The promotion for the group, Focus on the Family, features a smiling father holding his young son, next to the words "Celebrate Family. Celebrate Life." Beneath the photo appears the message: "All I want for my son is for him to grow up knowing how to do the right thing."
It's the second time this month that Focus on the Family has been linked to the world of college sports. The organization stirred controversy over an antiabortion commercial featuring Tim Tebow, the standout former University of Florida quarterback, that aired during CBS's broadcast of the Super Bowl.
Uproar over the ad on NCAA.com emerged on Monday, when Pat Griffin, a professor-turned-blogger, saw the ad and wrote about it. Other blogs took note. A Facebook group soon appeared and urged its members to protest the NCAA's decision to run an ad from a group that they perceive as being against gay rights and diversity. By midday Tuesday, the ad was gone.
Bob Williams, a spokesman for the NCAA, said officials had been aware of the ad but decided to take it down after receiving complaints this week from NCAA members. He said he did not know when the ad first went up. Officials at the NCAA work "closely" with the association's broadcast partner, CBS, on the approval and scheduling of ads; "regularly" review the content of those ads; and "make adjustments as appropriate," Mr. Williams said in an e-mail message on Tuesday.
The association's advertising and promotional standards state that it favors advertisements that promote its core principles, including diversity, gender equity, and nondiscrimination. Advertisements from "cause-related organizations" are acceptable "unless the cause endorses a controversial or unacceptable viewpoint."
(The nonprofit organization has two Web sites, NCAA.org, for day-to-day operations geared toward its more than 1,000 members, and its corporate site, NCAA.com. The corporate site is the home for tickets, merchandise, and other information associated with the 88 championships the association sponsors in men's and women's sports.)
At Focus on the Family, officials were at first unaware that one of their advertisements had ended up on the NCAA's site.
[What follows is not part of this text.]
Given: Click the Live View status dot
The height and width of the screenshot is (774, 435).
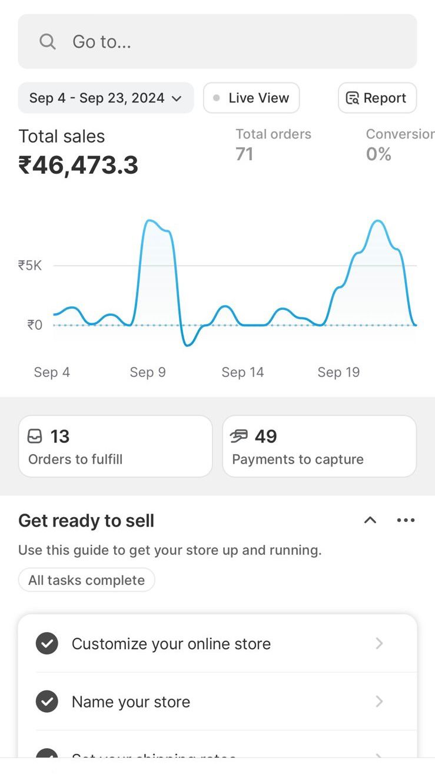Looking at the screenshot, I should [x=217, y=98].
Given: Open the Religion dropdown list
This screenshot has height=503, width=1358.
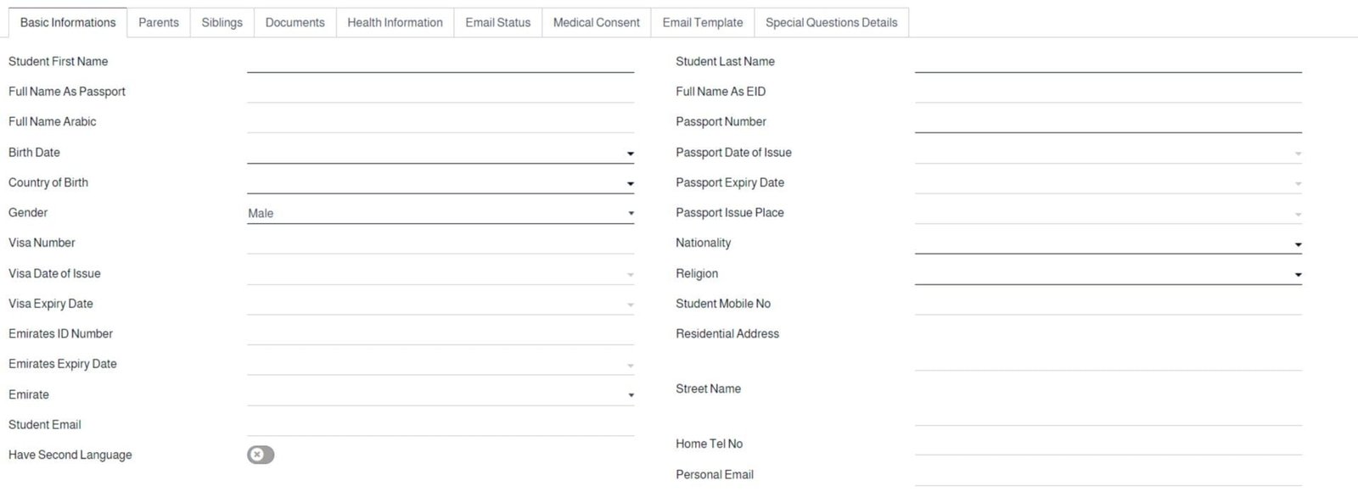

Only after being contacted by reporters did the organization's leaders discover that a prior agreement with CBS for an ad in a printed Super Bowl program also included provisions for additional placements of that ad in "ancillary" outlets—including Web sites—affiliated with the network, said Gary Schneeberger, a spokesman for the group.
He said Focus on the Family has "absolutely no plans" to purchase air time from CBS during the approaching Division I men's basketball tournament, the NCAA's marquee event for which CBS holds the broadcast rights.